There are endless examples.

  • Care for the sickest patients has become the fastest growing area of health care cost. A recent PwC study found that, over the past decade, the percentage of California cases that exceeded $1 million increased seven-fold. Often, this results from misdiagnosis, lack of expertise and/or misaligned incentives. Centers of Excellence consistently produce better outcomes for these patients at lower cost. So do organizations that use salaried physicians rather than paying a percentage of what the physicians have prescribed.
  • Health plans typically have relied on the broadest possible network of doctors and other providers, even though there often can be a six-fold difference in episodic cost to obtain the same outcome. Turning a blind eye to performance opens choice, but it also amps up cost and removes quality and efficiency from the marketplace.
  • Plans often purchase stakes in Pharmacy Benefit Management (PBMs) firms, jack up generic drug pricing by 200+% over cost. They use the margins as a revenue stream, and tell their customers that they’re managing cost.
  • In the wake of the plummeting service volumes associated with the recession, hospitals charges for high frequency procedures have risen spectacularly. This primarily affects people without coverage, and is comparable to “gouging” for ice or gas after a hurricane. But it is difficult to spot, because most people have no frame of reference on unit pricing.
  • Itemized charges for hospital stays are often replete with unnecessary products/services that are likely to go unchallenged. My firm regularly sees bills in excess of half a million dollars that health plans have auto-adjudicated and paid, but that should have been significantly less costly.
  • Health plan case management and disease management programs are often provided as a default option (and at considerable cost). But in practice many don’t actively recruit members into the program, or produce savings. We have seen clients pay $100,000/month for disease management, with fewer than 20 patients actively enrolled.
  • The prices of high value items can be highly variable within markets, but they can also be excessive. Advanced images like MRIs may be available on a volume basis, with a reading, for less than $500. But health plan clients have routinely and unwittingly paid $1,750-$3,200 for the same image. The same principal holds with dialysis, which in commercial settings can be charged and paid at 4-6 times Medicare rates. Market principles simply haven’t applied in many cases.

The tools and skills needed to identify and address these kinds of problems are complex, and the job itself is heavy lifting.
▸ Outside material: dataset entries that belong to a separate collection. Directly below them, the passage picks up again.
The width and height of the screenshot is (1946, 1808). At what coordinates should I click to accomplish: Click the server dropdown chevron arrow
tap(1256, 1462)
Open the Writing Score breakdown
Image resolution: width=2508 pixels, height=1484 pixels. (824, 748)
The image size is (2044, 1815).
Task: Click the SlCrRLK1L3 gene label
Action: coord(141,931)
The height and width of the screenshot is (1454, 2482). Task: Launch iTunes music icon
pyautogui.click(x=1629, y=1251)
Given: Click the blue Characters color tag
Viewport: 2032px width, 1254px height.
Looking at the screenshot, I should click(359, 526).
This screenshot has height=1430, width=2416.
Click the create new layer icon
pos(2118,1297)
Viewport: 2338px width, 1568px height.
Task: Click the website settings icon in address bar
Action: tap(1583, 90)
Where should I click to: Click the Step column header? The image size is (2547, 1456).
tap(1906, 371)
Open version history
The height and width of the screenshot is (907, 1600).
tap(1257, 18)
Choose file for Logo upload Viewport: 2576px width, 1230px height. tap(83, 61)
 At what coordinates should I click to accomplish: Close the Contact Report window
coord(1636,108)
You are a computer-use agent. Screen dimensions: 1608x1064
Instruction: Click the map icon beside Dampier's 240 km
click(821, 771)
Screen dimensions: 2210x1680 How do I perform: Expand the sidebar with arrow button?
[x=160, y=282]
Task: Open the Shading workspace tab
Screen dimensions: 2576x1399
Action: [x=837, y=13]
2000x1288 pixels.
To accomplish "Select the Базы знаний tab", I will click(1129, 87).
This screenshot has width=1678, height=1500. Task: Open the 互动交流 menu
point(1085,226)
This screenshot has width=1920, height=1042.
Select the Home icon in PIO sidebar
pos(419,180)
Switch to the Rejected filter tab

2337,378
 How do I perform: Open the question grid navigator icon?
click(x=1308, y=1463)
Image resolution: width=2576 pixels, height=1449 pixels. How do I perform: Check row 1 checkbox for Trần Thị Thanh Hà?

That said, we now have far better data and information management tools than were available a decade and a half ago.

And the need has re-emerged. The health care marketplace is at an inflection point. While it is unclear whether we’ll transition away from fee-for-service and toward some form of risk – the full force of the health care lobby is intently focused on defeating this now in Congress – there are other signs that the old paradigm is failing.

With or without the development of Accountable Care, the industry will be forced, for the first time in decades, to compete for market share based on performance. Hospital admissions are down and Medicare’s annual allocation is on track to drop by $40 billion per year. Commercial plans will likely reduce reimbursements as well. Health plans enrollments have plummeted as individuals and groups have been priced out of the market by rampant cost growth, driving up the uninsured (self-pay) population. Employers and other purchasers, finally exhausted by the burden of what they perceive as a relentlessly rapacious industry, are moving toward more market-based approaches that go around conventional players. (The popularity of onsite clinics exemplifies this.)

As true markets finally emerge in health care, demonstrating better care at lower cost will finally develop beyond an admirable goal to become the basis for competition. Success will depend on managing all aspects of clinical and financial risk. And that will require reconstituting a discipline that has been mostly dormant for a decade and a half.

Brian Klepper is Chief Development Officer of WeCare TLC and blogs at Care and Cost.